Gain and Lift charts are used to evaluate performance of classification model. They measure how much better one can expect to do with the predictive model comparing without a model. It's a very popular metrics in marketing analytics. It's not just restricted to marketing analysis. It can be used in other domains as well such as risk modeling, supply chain analytics etc. It also helps to find the best predictive model among multiple challenger models. In this tutorial, we will see how gain and lift metrics are calculated along with their interpretation.
Gain / Lift Analysis
- Randomly split data into two samples: 70% = training sample, 30% = validation sample.
- Score (predicted probability) the validation sample using the response model under consideration.

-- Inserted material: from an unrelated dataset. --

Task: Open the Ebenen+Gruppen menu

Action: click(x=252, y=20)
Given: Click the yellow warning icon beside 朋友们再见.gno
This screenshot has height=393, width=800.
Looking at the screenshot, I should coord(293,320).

- Rank the scored file, in descending order by estimated probability
- Split the ranked file into 10 sections (deciles)
- Number of observations in each decile
- Number of actual events in each decile
- Number of cumulative actual events in each decile
- Percentage of cumulative actual events in each decile. It is called Gain Score.
- Divide the gain score by % of data used in each portion of 10 bins. For example, in second decile, divide gain score by 20.

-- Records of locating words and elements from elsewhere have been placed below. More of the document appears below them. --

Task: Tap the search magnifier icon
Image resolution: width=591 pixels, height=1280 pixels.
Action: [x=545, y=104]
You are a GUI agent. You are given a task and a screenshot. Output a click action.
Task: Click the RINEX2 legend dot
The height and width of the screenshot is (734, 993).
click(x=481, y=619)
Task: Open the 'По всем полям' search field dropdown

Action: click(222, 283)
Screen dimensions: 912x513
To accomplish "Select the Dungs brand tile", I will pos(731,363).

Gain at a given decile level is the ratio of cumulative number of targets (events) up to that decile to the total number of targets (events) in the entire data set
% of targets (events) covered at a given decile level. For example, 80% of targets covered in top 20% of data based on model. In the case of propensity to buy model, we can say we can identify and target 80% of customers who are likely to buy the product by just sending email to 20% of total customers.
It measures how much better one can expect to do with the predictive model comparing without a model. It is the ratio of gain % to the random expectation % at a given decile level. The random expectation at the xth decile is x%.
The Cum Lift of 4.03 for top two deciles, means that when selecting 20% of the records based on the model, one can expect 4.03 times the total number of targets (events) found by randomly selecting 20%-of-file without a model.